3.2. Compression properties and deformation behaviour

3.2.1. Deformation

The stress-strain curves of uniform and gradient porous structures, shown in Figure 5, illustrate the mechanical behavior under compression. The deformation process consists of three key stages as outlined by SALEH et al. [³⁹]. In the linear elastic stage, an increase in porosity from 30% to 50% leads to a decrease in the slope of the curves, indicating a reduction in the elastic modulus. This increase also extends the plateau region, which is characterized by a relatively constant stress level. This phenomenon occurs due to the reduction in the thickness of the porous structure as porosity increases, leading to a decrease in overall compressive strength and stiffness.
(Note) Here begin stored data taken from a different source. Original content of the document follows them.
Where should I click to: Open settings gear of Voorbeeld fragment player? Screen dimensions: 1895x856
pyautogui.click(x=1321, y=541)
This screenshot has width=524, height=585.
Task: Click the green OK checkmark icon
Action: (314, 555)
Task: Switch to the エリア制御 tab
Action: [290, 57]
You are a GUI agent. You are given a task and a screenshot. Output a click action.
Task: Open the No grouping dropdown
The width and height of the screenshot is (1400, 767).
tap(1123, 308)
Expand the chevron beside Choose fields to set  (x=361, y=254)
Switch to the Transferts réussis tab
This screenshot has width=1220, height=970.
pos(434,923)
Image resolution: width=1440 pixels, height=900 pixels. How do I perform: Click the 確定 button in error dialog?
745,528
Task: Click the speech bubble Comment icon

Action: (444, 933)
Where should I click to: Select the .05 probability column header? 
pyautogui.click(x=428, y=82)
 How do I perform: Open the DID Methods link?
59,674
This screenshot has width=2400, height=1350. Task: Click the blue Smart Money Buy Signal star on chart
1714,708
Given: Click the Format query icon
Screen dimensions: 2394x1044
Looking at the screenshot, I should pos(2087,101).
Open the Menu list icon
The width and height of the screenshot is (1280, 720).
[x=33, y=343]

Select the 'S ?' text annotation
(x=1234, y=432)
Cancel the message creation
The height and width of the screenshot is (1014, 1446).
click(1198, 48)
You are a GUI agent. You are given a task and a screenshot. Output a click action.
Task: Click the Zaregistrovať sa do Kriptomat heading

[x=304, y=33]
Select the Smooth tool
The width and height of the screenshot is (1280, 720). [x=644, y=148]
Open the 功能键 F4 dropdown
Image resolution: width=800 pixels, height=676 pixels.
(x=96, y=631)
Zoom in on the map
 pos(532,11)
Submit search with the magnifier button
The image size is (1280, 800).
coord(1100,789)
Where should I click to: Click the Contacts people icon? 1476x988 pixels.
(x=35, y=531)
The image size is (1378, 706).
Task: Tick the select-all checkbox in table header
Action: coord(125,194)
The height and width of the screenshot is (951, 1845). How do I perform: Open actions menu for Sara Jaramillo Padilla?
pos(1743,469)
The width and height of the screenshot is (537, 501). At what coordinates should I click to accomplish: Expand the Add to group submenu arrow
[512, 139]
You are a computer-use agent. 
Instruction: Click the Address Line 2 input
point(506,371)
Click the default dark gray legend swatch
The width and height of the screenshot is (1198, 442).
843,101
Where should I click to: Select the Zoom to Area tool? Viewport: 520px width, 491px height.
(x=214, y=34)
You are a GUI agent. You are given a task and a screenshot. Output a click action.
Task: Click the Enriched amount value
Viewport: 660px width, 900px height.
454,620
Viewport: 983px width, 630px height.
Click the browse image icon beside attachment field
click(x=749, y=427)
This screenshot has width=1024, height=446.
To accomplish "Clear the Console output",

As strain increases, porous structures with lower porosity transitioned into the densification phase earlier, characterized by a steady increase in stress. This phenomenon is attributed to the increased wall thickness and smaller pore size, which limit the available volume for material densification. Similar observations regarding the relationship between porosity and mechanical performance have been reported in previous studies [⁴⁰, ⁴¹], further supporting the findings of this study.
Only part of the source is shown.